**PROMPT:** Copy the records word for word, starting at the line that contains "This screenshot has width=510, height=538." and ending at the line that contains "Image resolution: width=427", with both of those lines included.
-- BEGIN --
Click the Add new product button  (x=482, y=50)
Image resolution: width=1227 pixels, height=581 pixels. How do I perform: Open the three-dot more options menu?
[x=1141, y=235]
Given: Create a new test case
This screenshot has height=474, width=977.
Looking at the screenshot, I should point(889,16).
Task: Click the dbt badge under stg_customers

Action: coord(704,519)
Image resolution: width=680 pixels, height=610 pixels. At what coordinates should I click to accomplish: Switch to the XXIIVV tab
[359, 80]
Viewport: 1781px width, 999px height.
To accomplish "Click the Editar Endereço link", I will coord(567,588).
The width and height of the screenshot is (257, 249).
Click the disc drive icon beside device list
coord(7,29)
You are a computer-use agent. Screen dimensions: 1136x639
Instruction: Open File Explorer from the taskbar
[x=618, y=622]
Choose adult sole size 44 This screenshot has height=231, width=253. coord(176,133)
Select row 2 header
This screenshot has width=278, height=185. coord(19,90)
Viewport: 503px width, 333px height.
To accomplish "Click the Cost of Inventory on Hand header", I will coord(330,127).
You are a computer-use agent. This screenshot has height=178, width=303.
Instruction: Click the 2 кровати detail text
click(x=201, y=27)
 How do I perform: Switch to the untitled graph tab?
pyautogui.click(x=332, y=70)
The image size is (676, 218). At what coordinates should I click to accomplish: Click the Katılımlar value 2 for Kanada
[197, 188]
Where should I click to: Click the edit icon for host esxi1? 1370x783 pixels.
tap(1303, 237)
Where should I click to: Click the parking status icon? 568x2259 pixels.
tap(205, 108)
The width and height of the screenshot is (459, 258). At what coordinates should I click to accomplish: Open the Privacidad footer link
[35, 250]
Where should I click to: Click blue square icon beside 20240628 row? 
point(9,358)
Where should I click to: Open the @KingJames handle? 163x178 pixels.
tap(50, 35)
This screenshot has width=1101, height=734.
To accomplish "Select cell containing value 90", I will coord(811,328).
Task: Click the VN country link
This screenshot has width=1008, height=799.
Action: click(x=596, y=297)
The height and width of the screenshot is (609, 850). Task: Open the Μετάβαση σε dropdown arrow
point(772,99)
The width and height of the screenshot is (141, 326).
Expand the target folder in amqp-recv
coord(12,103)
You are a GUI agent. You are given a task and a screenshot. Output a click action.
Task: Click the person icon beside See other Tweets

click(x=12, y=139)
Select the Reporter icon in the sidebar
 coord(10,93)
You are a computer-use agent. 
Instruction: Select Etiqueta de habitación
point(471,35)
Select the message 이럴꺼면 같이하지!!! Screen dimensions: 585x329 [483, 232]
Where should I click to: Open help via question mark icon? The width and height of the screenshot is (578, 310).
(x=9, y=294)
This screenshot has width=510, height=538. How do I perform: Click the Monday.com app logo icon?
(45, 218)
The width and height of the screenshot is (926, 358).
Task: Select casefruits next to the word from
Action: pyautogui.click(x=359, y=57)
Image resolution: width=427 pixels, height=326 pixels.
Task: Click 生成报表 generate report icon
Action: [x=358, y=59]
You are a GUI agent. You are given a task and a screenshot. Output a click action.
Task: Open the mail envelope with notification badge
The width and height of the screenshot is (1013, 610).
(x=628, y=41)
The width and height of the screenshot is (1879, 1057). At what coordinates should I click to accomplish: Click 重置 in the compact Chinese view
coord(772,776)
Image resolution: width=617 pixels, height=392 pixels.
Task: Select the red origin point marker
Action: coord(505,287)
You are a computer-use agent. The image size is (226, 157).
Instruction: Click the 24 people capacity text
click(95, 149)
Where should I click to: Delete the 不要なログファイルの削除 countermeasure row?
-- END --
**COMPLETED EXERCISE:**
This screenshot has width=510, height=538. How do I perform: Click the Monday.com app logo icon?
(45, 218)
The width and height of the screenshot is (926, 358).
Task: Select casefruits next to the word from
Action: pyautogui.click(x=359, y=57)
Image resolution: width=427 pixels, height=326 pixels.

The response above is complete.